Facts are like musical instruments that each produce a certain sound. Opinions are like an orchestra playing a symphony. When the facts and the opinion create noise more than music, then it shows that their harmony is gone and conflict has taken over.
Facts and opinions most often go together, like science and human creativity. When they form a perfect fit, they create beautiful music and a beautiful dance. When they clash, the sight is ugly and the sound unpleasant to one’s ears.
Today, there is so much noise and very little music. That simply means that facts and opinions are like circles and squares forcing themselves to fit – and they cannot. They are like two dancers who each who like to take the lead and they really should not be dancing at all. Unfortunately, in real life, we are all on one dance floor, we all listen to the same music or noise, and we simply cannot disengage.

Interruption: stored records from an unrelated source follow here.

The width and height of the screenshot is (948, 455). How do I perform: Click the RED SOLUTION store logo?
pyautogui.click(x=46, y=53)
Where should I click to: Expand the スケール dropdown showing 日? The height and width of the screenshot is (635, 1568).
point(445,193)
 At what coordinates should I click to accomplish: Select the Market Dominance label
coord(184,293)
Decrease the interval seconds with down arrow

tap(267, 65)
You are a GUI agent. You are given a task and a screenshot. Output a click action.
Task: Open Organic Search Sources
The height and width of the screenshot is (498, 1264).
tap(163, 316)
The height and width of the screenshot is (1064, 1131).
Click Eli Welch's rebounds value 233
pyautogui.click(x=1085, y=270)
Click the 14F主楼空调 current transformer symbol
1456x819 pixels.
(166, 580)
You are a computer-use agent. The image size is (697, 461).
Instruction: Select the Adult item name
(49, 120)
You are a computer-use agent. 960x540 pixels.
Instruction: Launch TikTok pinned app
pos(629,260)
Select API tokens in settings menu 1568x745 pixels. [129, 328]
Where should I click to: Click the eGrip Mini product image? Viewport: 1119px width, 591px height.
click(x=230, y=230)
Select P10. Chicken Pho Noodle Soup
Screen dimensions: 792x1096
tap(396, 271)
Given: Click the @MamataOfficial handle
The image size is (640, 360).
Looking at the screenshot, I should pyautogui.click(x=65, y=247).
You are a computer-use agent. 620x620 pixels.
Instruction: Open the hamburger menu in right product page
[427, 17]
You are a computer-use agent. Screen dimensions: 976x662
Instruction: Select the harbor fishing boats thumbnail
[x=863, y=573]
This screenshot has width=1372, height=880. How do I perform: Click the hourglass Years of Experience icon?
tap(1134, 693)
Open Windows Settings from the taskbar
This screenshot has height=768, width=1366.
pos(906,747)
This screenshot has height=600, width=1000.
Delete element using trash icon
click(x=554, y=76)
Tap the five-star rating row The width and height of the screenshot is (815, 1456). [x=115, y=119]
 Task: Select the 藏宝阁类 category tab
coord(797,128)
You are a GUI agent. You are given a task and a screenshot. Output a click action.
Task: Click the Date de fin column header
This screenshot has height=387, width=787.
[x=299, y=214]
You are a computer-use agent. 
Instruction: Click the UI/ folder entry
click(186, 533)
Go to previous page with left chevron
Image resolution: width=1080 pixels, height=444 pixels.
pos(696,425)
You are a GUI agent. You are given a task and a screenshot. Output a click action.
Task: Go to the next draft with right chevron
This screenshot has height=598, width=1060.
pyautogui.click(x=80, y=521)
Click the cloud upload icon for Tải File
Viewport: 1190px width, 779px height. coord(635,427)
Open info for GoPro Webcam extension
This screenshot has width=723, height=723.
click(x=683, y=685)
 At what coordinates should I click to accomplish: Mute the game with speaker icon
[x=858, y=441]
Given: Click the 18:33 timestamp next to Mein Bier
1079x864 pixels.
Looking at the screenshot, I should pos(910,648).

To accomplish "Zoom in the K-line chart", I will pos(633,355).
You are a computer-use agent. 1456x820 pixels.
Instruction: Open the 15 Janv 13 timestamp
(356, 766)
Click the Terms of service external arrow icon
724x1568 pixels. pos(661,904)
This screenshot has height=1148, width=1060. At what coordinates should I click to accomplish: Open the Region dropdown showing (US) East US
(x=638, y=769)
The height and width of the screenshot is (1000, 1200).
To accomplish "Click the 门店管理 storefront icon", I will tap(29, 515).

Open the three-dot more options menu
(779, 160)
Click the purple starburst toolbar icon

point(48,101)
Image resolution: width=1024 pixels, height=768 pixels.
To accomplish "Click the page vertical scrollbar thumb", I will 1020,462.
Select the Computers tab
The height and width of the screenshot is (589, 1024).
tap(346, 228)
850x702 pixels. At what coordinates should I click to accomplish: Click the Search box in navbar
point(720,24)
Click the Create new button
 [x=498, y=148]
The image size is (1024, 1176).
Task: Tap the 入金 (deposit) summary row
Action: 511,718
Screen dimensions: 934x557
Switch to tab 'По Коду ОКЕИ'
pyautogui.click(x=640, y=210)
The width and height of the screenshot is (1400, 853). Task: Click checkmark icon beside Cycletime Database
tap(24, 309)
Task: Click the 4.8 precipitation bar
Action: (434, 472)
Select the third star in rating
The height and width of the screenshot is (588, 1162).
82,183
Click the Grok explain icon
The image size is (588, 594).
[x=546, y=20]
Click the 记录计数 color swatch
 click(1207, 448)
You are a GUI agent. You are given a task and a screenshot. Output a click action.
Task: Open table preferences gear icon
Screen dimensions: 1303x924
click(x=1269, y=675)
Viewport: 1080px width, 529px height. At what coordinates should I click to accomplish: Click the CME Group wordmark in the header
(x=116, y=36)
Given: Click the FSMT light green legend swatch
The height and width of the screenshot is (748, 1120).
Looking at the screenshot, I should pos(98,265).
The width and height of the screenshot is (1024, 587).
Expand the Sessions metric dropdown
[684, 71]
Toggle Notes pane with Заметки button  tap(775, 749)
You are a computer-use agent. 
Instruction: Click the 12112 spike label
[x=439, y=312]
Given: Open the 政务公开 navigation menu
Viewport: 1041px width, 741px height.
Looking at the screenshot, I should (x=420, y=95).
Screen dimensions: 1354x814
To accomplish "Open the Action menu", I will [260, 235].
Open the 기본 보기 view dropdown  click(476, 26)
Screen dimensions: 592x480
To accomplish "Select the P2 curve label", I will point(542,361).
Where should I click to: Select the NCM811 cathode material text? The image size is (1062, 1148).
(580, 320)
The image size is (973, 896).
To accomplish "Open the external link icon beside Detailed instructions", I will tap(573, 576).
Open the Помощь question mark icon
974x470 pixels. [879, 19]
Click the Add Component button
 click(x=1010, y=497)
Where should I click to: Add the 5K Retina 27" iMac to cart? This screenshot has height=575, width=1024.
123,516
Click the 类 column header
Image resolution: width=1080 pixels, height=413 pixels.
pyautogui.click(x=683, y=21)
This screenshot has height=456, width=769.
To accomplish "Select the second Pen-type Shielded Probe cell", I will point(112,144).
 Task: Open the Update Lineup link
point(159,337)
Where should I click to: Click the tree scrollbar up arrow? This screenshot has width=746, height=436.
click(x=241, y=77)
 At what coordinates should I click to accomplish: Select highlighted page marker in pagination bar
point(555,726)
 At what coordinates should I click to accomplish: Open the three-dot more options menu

Let me mention the existence of trolls. They are mercenaries or perverts. They are jukeboxes of the worst kind, operating totally under the baton of puppet masters whose main purpose is to create confusion and conflict. They do not know, or care, about the meaning of facts and opinions, no better than the robots of devices they manipulate. It is sad that they are there, and no matter what most of us want, the trolls are part of the dance floor.
Technology, laws, and advocates are doing what they can to spot trolls and, in fact, there are many ways that these trolls can be quickly recognized. But the State with the leadership of the Executive, Legislative, and Judiciary, must take the initiative to give resources and support to the exposure and conviction of trolls. And they will not for as long as partisanship reigns supreme and not the refinement of society.
So, for this article, let me disregard trolls. Let me simply focus on facts and opinions, and how partisanship blurs and blinds to what is fact and what is opinion. News, for example, should be factual. Opinions may follow, but not as news. Opinions may focus on the news and then give a variety of perspectives but must be differentiated from the factual. If trolls have been effective in disrupting facts and science by deliberating distorting them, it is basically because partisanship has colored the hearts and minds of Filipinos. Objectivity itself has conceded its lofty position to the brute called partisanship.
I watched excerpts of one televised Senate hearing on the issue of fake news. I felt that each side had a basis for doing what they did or saying what they did. Of course, reputations have been besmirched, families shamed by having the same names, and even public officials base some decisions on what was really false or distorted facts. Even international connections have been dragged into the partisan dynamics, global agencies taking sides in what government says are purely internal affairs. Unfortunately, globalization, economics, politics, and technology make the world of internal affairs truly small and relegated to only to those issues which matter little.
When wrong is committed, that wrong is not as important as who committed it. It is not about truth, it is not about law, it is not about good and evil, it is all about partisanship. The devil that hurts our enemy is a devil we can like and support, even follow. Until that devil, having the traits of a devil will eventually turn against us.
So, it is not whether the news is accurate or fake, it is whether that news favors our side or not. The very value system that our culture has long held dear and placed on a pedestal have surrendered to partisanship. Everything seems to be a contest, a most unfriendly one, where victory is primordial whatever the means. Today is Machiavelli’s moment because more and more he wins – the end justifies the means.
It is not the majority of Filipinos that are caught up in the partisanship game. In fact, most are just focused on trying to have as good a life for themselves and their families as best as they can. Simple as that is, it is very difficult just the same for tens of millions in poverty and those just a little better than them. Their being less partisan, however, does not exempt them from the consequences of a society that is driven by partisanship. Where power and wealth rule, partisanship is deeply entrenched.
The innocent are collateral victims to fake news, to misinformation, especially by others who are supposed to know better than them. The relative ignorance of the poor, caused primarily to their lack of exposure, mobility, and access to technology and opportunity, can more easily make them believe the incredible and distrust the truth. It is government that can best protect them, and also government that can manipulate them the most.
If I am not convinced that there is a divine design that prods man to seek what is nobler, that there exists an unerring measure of what is just beyond time and space and material power, then I could quickly succumb to the game to win at all cost. But life lessons have taught me otherwise, mostly from my own mistakes, that victory can be bitter, sometimes more bitter than defeat. And the same life lessons have taught me that facts and opinions must be respected, though the truth is greater than them.
It is best to know the facts. It is natural to form opinions. We may not be perfect as we do so, but fake news will always queer facts and pollute opinions. May we and our young be spared from them.